Every app you use—from messengers like Signal or WhatsApp to blogs and websites like WordPress and even other coordination tools like digital calendars and online maps—relies on a computer called a server. Whether that computer is one in your hand (your smartphone), or a computer somewhere across the Internet (“in the cloud”), no meaningful digital communication happens without servers offering services, somewhere. So, do you know where your servers are? If not, you can’t know how safe your data is!
When you don’t have a clear map of how your messages and other data gets from here to there, you might be at risk of someone listening in on your conversations. When you rely on services that you don’t own yourself for critical day-to-day operations (like Google Calendar, or Facebook…) you risk losing access to those capabilities by having your account banned, even by mistake. Regardless of your specific situation, knowing more about the digital servers that are serving you is a vital first step for supporting communities or companies large and small.

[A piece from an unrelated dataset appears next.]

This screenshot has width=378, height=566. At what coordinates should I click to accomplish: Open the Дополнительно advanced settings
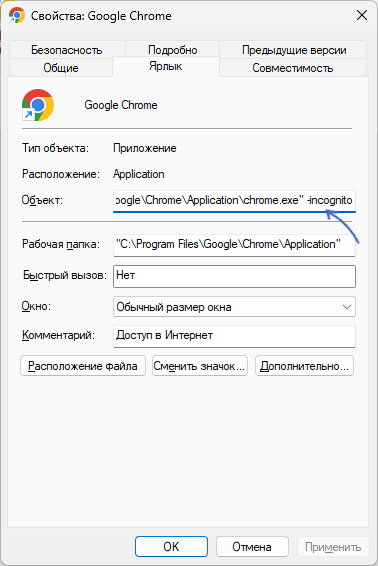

This intermediate-level workshop combines various topics from the Tech Learning Collective’s System Administration, Networking, and Security courses to offer an intensive crash course in secure server setup, monitoring, and maintenance. By taking a deep dive into the SSH protocol, you’ll learn how to set up remote administrative access to a server in a safe way, and you’ll be exposed to the potential risks of network eavesdroppers, Machine-in-the-Middle (MITM) attacks, and much more. By the end of this workshop, you’ll have a basic understanding of how to safely operate self-hosted digital infrastructures for yourself, your friends, and your comrades, as well as what first steps you need to take to keep intruders and enemies at bay.

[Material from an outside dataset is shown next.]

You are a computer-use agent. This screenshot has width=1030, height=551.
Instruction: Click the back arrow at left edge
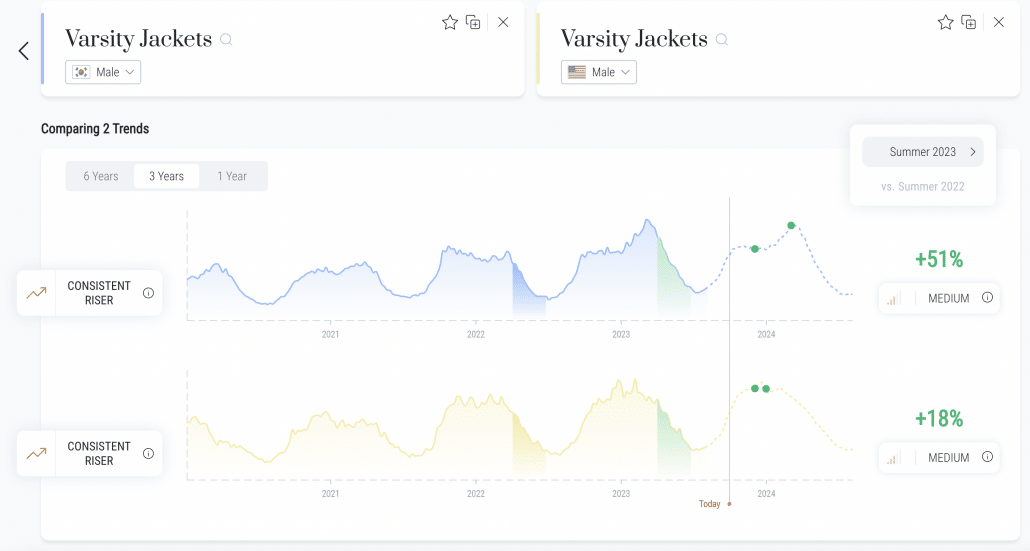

As this is a remote/online-only event, there is no physical class space, but attendance is still limited to 15 students, so purchase your ticket now to reserve your spot.

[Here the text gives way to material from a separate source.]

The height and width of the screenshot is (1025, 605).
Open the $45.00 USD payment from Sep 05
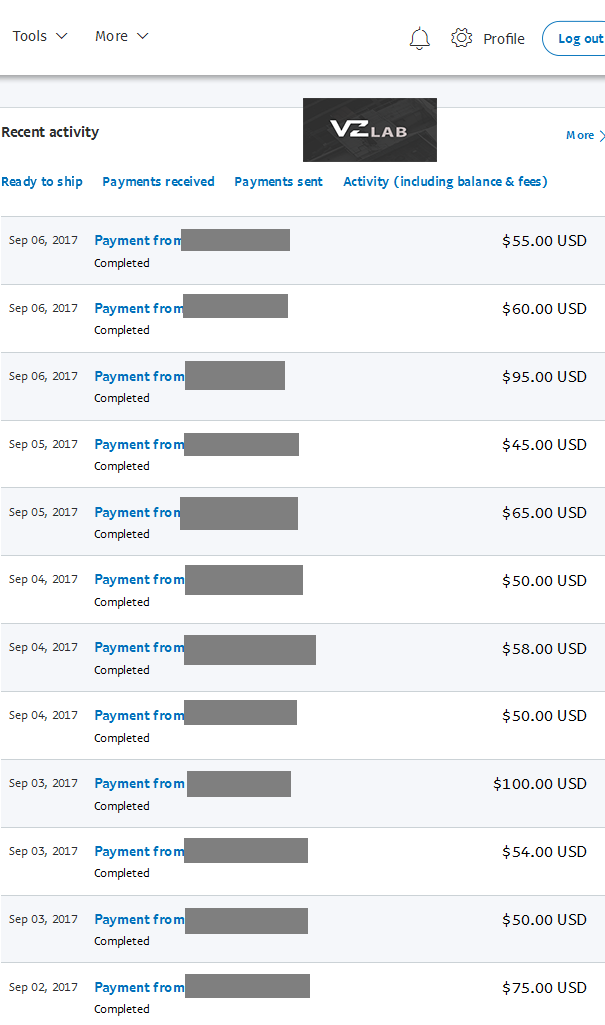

To participate in our webinars, you will need access to a modern Web browser such as an up-to-date copy of Mozilla Firefox or Google Chrome. You will also need a reliable Internet connection. We recommend disabling Wi-Fi and plugging your computer in to a hard-wired Ethernet network cable for the duration of the webinar, if possible.
If you would like to share your video screen or appear on camera, you will need to have and activate your own camera, such as the one built-in to many modern laptops. Similarly, to speak with the rest of the webinar participants, you will need a microphone. If you do choose to activate your microphone, we ask that you please plug in headphones/ear buds or use a headset in order to help reduce audio feedback loops that can degrade the webinar experience for other participants.
Please refer to our workshops and webinars FAQ for additional tips and advice before you join the video conference.
As with all Tech Learning Collective events, racism, queerphobia, transphobia, sexism, “brogrammer,” “manarchist,” or any kind of similarly awful behavior will result in immediate removal from class without a refund. Please refer to our lightweight social rules for details on our strictly enforced no-tolerance policy against bigotry of any kind.
About the Tech Learning Collective
Tech Learning Collective is an apprenticeship-based technology school that trains politically self-motivated individuals in the arts of hypermedia, Information Technology, and radical political practice. We offer unparalleled free, by-donation, and low-cost computer classes on topics ranging from fundamental computer literacy to the same offensive computer hacking techniques used by national intelligence agencies and military powers (cyber armies). For more information and to enroll, visit TechLearningCollective.com.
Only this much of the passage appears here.